Winter Walking on Wetherlam

A wintery mountain panorama from the flanks of Wetherlam
A wintery mountain panorama from the flanks of Wetherlam. Photo: Paul Kirtley
At Frontier Bushcraft we don’t need much of an excuse to get outside. In fact we need a good reason to remain indoors. So, on Wednesday after a morning of working on some documents, James Bath and I closed our laptops and headed for the hills to stretch our legs.

It was a clear, crisp and cold winter’s day. We wanted to get up high, into the snow and take in some views of the Lake District. We headed over to Coniston and strode out towards the Coniston Fells.

James and I like to get out walking regularly. Hillwalking keeps you fit and healthy and in good shape for working outdoors. I love the variety of the British landscape too; last weekend I was leading a bushcraft day walk in the steep-sided woods near to Ironbridge, Shropshire and the previous weekend I was immersed deep in the woods of East Sussex teaching a private bushcraft course.

Here we were out amongst the marvellous Lakeland Fells – a good opportunity to exercise some winter hillwalking skills.

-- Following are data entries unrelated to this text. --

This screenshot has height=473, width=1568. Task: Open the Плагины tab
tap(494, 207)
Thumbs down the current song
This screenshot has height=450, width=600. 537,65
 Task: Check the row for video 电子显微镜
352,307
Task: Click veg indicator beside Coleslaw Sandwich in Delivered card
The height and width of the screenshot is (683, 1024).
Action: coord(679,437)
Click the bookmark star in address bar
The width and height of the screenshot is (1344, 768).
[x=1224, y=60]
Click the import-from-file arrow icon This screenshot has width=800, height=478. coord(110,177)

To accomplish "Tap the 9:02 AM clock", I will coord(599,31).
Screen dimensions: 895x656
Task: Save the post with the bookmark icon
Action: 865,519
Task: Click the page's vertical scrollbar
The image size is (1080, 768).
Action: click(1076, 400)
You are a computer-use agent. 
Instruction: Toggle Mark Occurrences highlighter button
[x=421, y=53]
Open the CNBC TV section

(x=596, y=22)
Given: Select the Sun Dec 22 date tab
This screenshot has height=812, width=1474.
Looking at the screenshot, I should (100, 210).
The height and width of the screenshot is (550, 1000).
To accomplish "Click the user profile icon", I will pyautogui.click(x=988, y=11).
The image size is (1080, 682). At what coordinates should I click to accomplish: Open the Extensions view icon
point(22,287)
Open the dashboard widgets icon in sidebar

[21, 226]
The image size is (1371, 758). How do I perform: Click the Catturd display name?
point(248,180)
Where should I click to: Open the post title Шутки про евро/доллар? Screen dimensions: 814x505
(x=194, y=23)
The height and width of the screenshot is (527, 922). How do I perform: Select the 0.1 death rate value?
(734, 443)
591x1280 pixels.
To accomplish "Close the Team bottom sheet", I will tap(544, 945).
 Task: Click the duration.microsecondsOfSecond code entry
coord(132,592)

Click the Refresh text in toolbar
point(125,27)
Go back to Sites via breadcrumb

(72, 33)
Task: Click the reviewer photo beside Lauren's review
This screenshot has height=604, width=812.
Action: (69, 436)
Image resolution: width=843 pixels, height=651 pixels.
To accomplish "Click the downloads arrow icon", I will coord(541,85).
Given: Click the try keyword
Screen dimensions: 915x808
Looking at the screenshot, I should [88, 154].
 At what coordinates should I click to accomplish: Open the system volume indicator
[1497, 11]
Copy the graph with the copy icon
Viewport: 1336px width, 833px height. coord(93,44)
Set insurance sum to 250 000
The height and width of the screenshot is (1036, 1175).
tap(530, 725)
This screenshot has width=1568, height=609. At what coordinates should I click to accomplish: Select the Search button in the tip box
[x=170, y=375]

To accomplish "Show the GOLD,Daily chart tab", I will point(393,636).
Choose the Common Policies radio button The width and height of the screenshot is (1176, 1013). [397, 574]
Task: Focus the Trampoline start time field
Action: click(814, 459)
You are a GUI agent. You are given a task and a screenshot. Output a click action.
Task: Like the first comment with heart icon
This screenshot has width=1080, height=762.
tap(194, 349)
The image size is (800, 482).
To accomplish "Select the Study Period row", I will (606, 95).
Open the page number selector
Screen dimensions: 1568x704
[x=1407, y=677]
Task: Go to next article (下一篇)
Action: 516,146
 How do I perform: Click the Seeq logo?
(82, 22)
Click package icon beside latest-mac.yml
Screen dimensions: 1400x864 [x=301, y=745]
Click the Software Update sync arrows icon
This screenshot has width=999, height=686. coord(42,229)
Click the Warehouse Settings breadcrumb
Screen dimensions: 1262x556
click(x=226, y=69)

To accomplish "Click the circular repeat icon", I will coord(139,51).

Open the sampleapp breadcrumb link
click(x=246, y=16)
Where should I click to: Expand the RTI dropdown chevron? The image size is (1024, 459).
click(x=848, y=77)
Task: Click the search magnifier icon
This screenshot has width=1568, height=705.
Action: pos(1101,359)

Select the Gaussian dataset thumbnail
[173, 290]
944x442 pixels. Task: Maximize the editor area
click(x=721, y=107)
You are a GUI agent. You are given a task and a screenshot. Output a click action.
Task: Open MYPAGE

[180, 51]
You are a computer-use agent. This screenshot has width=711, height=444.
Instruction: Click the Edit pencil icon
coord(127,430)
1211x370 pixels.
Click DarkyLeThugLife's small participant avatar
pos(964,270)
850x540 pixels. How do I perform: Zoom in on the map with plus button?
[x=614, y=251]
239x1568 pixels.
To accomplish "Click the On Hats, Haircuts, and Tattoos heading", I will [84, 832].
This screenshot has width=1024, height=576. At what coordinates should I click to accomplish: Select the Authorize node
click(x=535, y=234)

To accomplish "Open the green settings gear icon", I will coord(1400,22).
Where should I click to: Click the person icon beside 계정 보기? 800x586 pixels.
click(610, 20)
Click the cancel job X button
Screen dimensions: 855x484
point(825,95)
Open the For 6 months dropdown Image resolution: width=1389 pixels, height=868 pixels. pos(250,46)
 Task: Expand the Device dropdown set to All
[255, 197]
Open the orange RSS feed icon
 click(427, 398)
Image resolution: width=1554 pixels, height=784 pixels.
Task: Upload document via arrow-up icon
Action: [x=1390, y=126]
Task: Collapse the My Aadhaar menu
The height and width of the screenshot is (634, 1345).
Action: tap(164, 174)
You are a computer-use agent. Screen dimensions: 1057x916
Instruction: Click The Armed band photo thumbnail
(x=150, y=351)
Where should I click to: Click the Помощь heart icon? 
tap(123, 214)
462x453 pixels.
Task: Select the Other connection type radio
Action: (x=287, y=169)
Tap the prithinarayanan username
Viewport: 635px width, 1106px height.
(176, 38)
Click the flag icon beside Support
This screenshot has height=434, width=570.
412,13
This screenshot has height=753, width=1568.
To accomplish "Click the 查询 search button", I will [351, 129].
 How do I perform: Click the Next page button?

Our aim for the afternoon was to complete a circular walk taking in the summit of Wetherlam (762m/2,502ft) at the eastern end of the Coniston Fells. These fells are rugged and steep. They also bear the scars of a long-gone copper mining industry and more recent quarrying efforts. Despite this, these hills retain much of their natural character.

Levers Water and the surrounding hills, Coniston Fells
Dammed to raise its level and supply water to the copper mining industry, Levers Water nestles in the hills above. Photo: Paul Kirtley.

As Wainwright wrote of Wetherlam in particular, “This fine hill, however, is too vast and sturdy to be disfigured and weakened by manโ€™s feeble scratchings on the surface, and remains today, as of old, a compelling presence to which walkers in Brathay will oft turn their eager steps.”

Certainly, once we rose above Levers Water, you could scarcely notice the signs of workings on the lower slopes.

Looking down to Levers Water
Looking back down towards Levers Water, with Coniston Water in the distance. Photo: Paul Kirtley

After a final push up a snowy slope, we were met by an amazing vista. A panorama of snowy hills and mountains spread out before us. James, a native of Cumbria, said rarely had he seen such a clear view of this area.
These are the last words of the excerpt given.